> _Short task_
Rewrite the items below, everything from the line containing "This screenshot has width=599, height=655." down to the line containing "click(x=360, y=552)", replacing "heading" with "title" and leaving all else unchanged. Omit the pictures from your answer.

> _Working data_

::::

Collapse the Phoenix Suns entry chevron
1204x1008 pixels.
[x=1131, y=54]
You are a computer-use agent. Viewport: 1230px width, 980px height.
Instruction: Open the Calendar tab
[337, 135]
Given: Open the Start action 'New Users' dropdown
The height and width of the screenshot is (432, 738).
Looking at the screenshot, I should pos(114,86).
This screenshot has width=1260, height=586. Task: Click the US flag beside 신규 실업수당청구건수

::::

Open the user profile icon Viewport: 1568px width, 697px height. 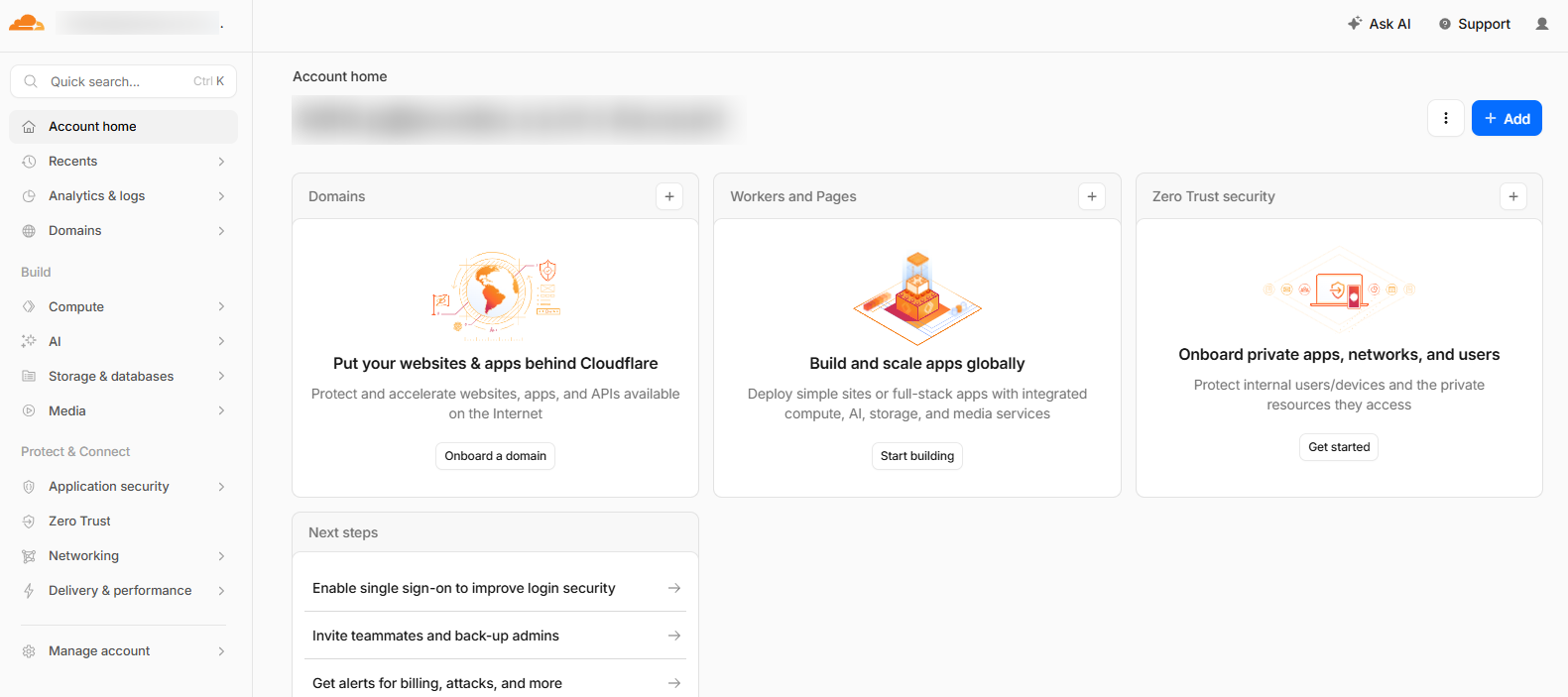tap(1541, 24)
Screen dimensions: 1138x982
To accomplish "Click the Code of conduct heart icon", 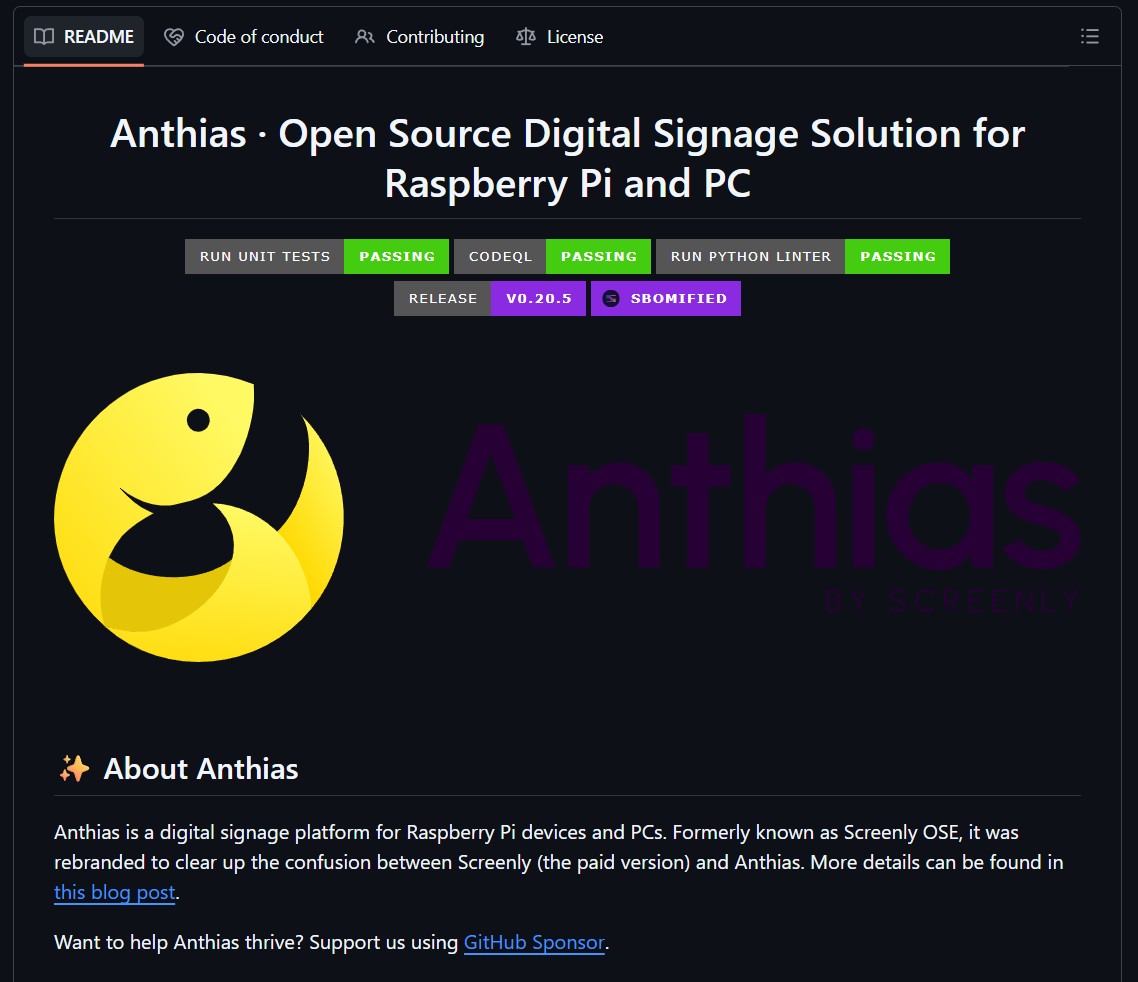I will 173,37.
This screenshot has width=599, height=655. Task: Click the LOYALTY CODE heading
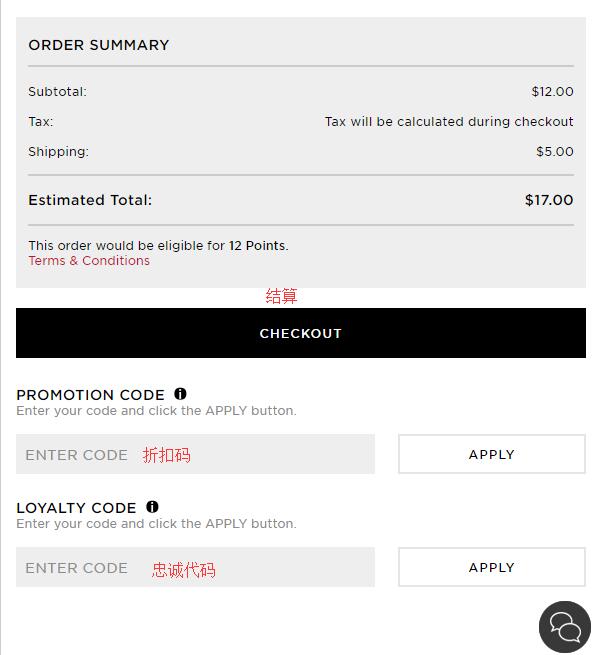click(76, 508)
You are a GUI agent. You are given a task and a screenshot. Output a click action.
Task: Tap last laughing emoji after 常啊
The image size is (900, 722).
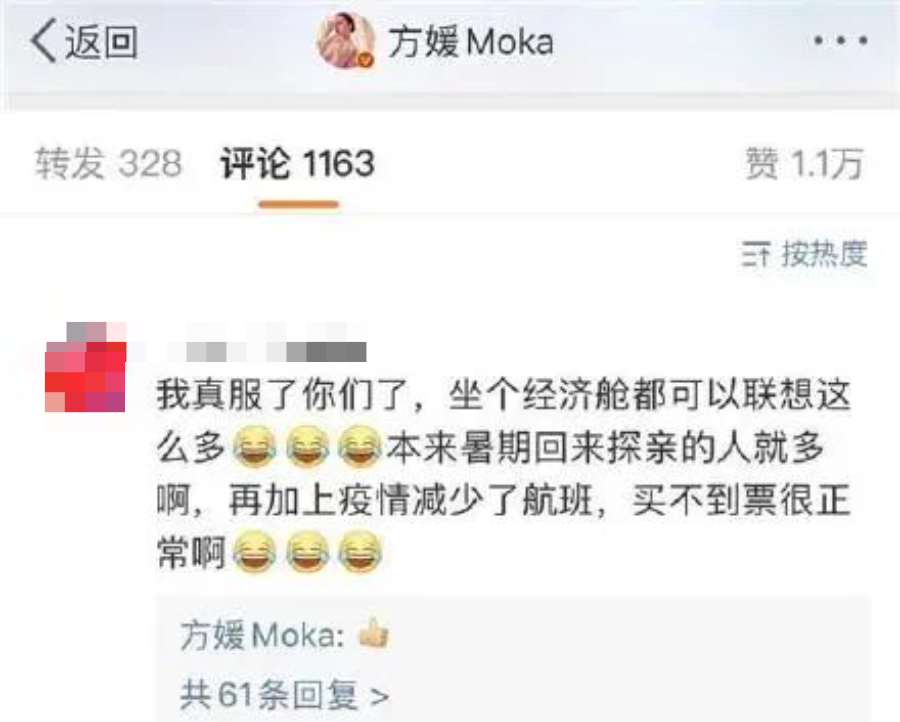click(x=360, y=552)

::::

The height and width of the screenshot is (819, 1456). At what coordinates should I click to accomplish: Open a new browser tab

::::

> _Task answer_
This screenshot has width=599, height=655. Task: Click the LOYALTY CODE title
click(76, 508)
You are a GUI agent. You are given a task and a screenshot. Output a click action.
Task: Tap last laughing emoji after 常啊
The image size is (900, 722).
click(x=360, y=552)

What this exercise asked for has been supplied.